§ **PASSAGE PROVIDED**:

◆ ◆ ◆ ◆ ◆ ◆ ◆

As for Graham's book, in the Introduction he explains that he has put together a book with a myriad of inputs from scholars in several technology-related fields; and, in publishing this 2004 classic he intended to "transcend the Anglo-American domination of recent English-language debates on ICTs (Information and Communication Technologies) and cities" (Graham, p. 23). In other words, there are competent authors and journalist in Europe, South and East Asia, Latin America, Australia and elsewhere that have worthy scholarship to share.

What Graham's book accomplishes, according to Graham's assessment (p. 22), is to take the "hybrid" concept of "cybercity" to lay out in clear narrative the "inseparable fusion of relations that are mediated by ICTs with those that are mediated between human presence, and movement, within and between urban places" (Graham, p. 22). He says at the outset, and proves throughout the book, that his intention is to place emphasis on the ways that that the use and experience of "knowledge and technology…now blur seamlessly into the political economies, and experiences, of place in an internationalalising capitalist society" (p. 22).

◆ ◆ ◆ ◆ ◆ ◆ ◆

§ **COLLECTED MATERIAL**:

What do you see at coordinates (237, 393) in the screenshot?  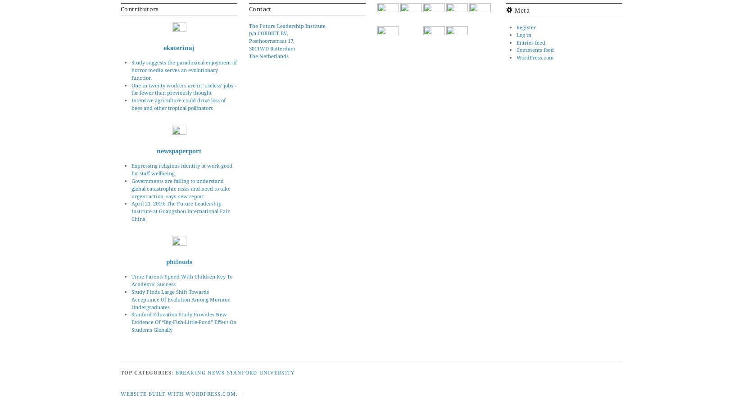 I see `'.'` at bounding box center [237, 393].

◆ ◆ ◆ ◆ ◆ ◆ ◆

§ **WORK TO COMPLETE**:
[A] In the passage about Graham's book on cybercities, what did Graham intend to transcend by publishing the book?
[B] Extend the passage about Graham's book on cybercities, picking up after its final sentence.

§ **ANSWERS FOR THE EXERCISE**:
[A] He intended to transcend the Anglo-American domination of recent English-language debates on ICTs and cities.

[B]
Graham takes a page out of Joanna Zylinska's book (see "Micro-spaces of the everyday" later in this paper) when he asserts that today's cities are "combined ensembles" of cyberspace and real time space. They "recursively interact and mutually constitute each other," he goes on. Separating the cybercity from the bricks and mortar city "makes no sense," Graham raves on page 18. "One is not 'virtual' whilst the other is 'real' [but rather] cities, bodies, physical flows and ICT exchanges are socially shaped in combination, in parallel -- together" (p. 18). ICTs aren't just something we can look forward to in the future. The contemporary city of today is being built around ICT "traffic and infrastructure," he insists (p. 18).

Graham can make these assertions because he has done his homework and he has a knack for putting together phrases that are philosophical; "…Whilst there is no doubt that ICTs can act as 'prostheses' to extend human actions, identities and communities in time and space, it does not follow that the human self is 'released from the fixed location of the body, build environment or nation'. Rather, the self is always somewhere, always located in some sense in some place, and cannot be totally unhoused" (p. 18). But he follows these kinds of passages with pragmatism; for example, on page 18 Graham insists that ICTs have "now moved from the status of novelty to rapidly diffuse into all walks of life…they are now increasingly ubiquitous -- even banal."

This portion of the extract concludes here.